On 3/18/19 5:07 PM, James Hilliard wrote:
> On Mon, Mar 18, 2019 at 4:51 PM Jakub Jelinek <ja...@redhat.com> wrote:
>>
>> On Mon, Mar 18, 2019 at 04:41:05PM -0600, James Hilliard wrote:
>>>> Thanks, but I'm saying that if you look at the code you can see that
>>>> st is clearly initialized, by the call to lstat.  I would like to see
>>>> an explanation for why you are seeing that warning before changing the
>>>> code to disable it.  Initializing st should not be necessary here.
>>>> For example, perhaps lstat is a macro when compiling libsanitizer; if
>>>> that is the underlying problem, then we should fix the macro, not this
>>>> code.
>>> Yeah, I'm not sure why the compiler thinks lstat isn't initializing st.

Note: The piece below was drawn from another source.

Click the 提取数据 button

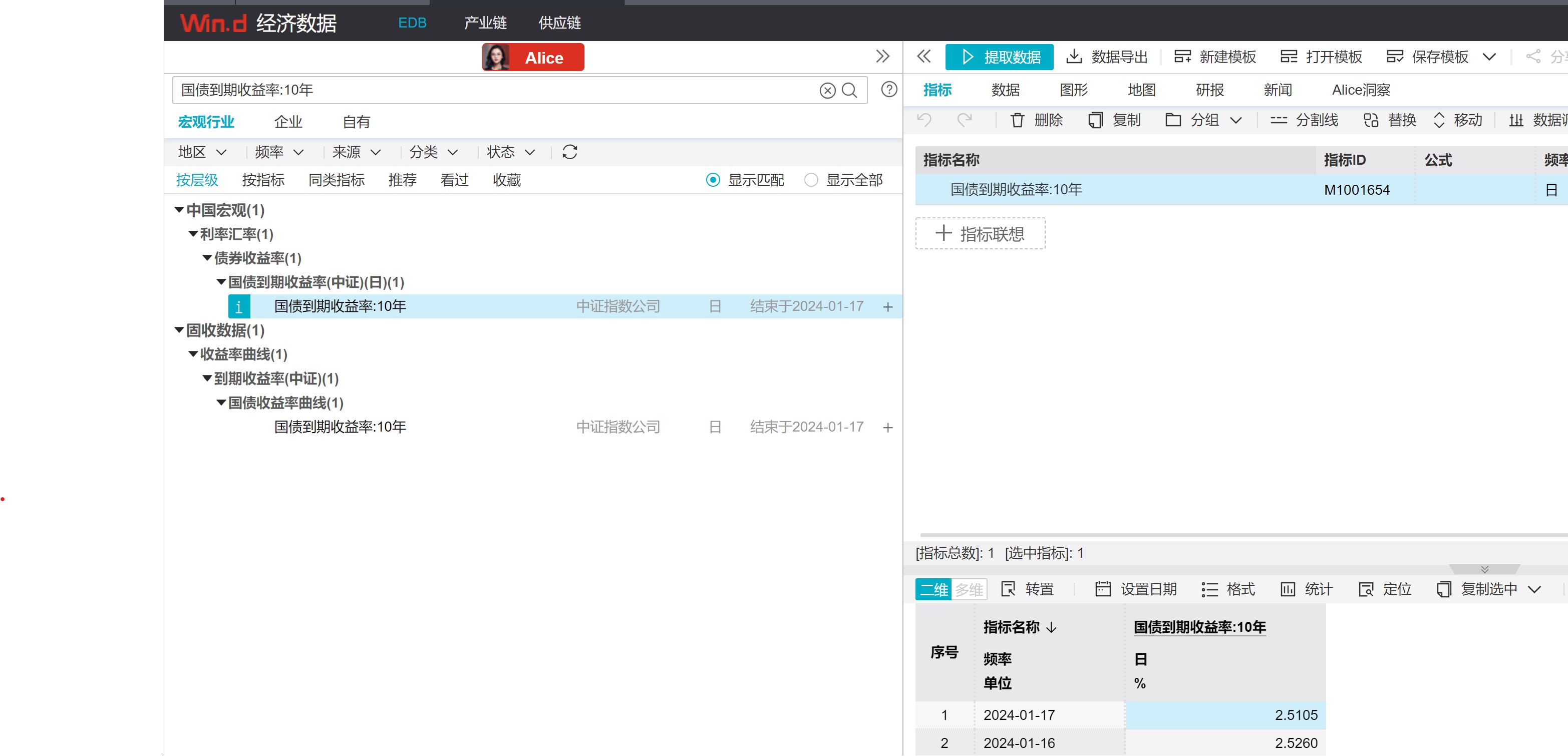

>>> What should I do to debug this further?
>>
>> Guess you should start by telling us which OS it is on (I can't reproduce
>> this warning on x86_64-linux nor i686-linux with glibc 2.28), looking at
>> preprocessed source to see what exactly lstat does (e.g. if it is some macro
>> or inline function and what exactly it is doing).
> I am cross compiling with buildroot master branch using ubuntu 18.10.
> I am building gcc 8.3.0 and glibc 2.29 for the cross toolchain.
> The build and target systems are both x86_64.
Add "-save-temps" to the command line.  That will create a .i file, send
the .i file along with the command line.